**Task objective:**
Pictures do not belong in the copy; retype the records below exactly.

[Stored data]
::::::::::
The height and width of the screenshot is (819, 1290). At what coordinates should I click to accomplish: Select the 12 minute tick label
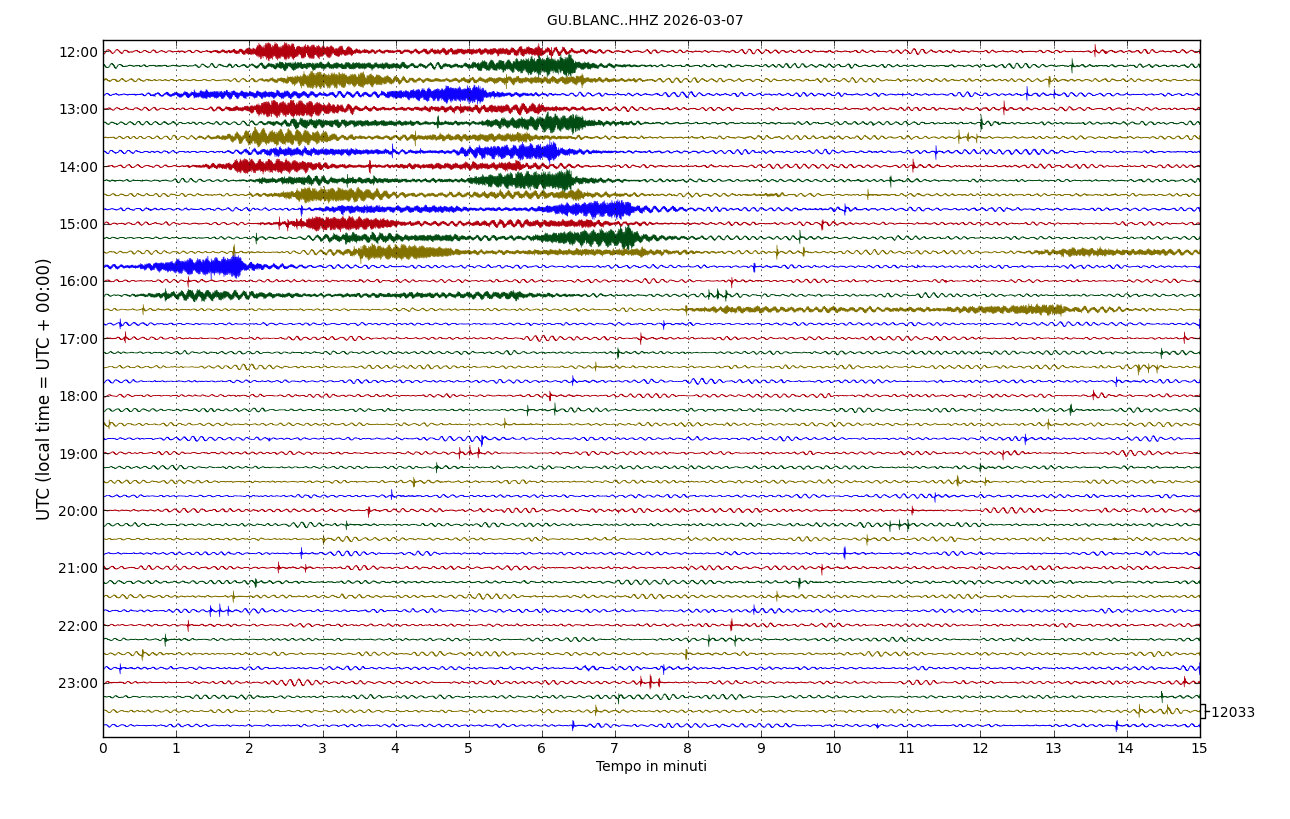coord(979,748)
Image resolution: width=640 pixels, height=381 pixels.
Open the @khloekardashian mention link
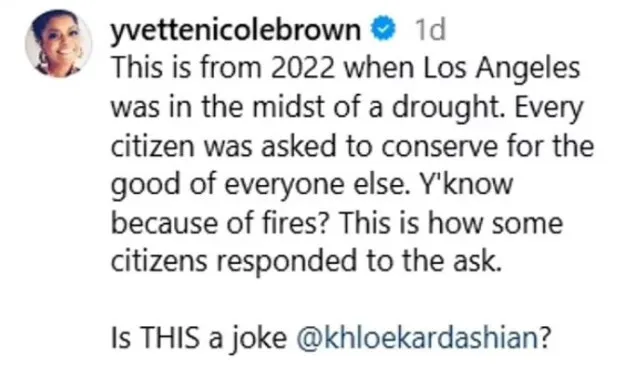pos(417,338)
::::::::::
**Written reply:**
The height and width of the screenshot is (819, 1290). At what coordinates should I click to accomplish: Select the 12 minute tick label
coord(979,748)
Image resolution: width=640 pixels, height=381 pixels.
Open the @khloekardashian mention link
pos(417,338)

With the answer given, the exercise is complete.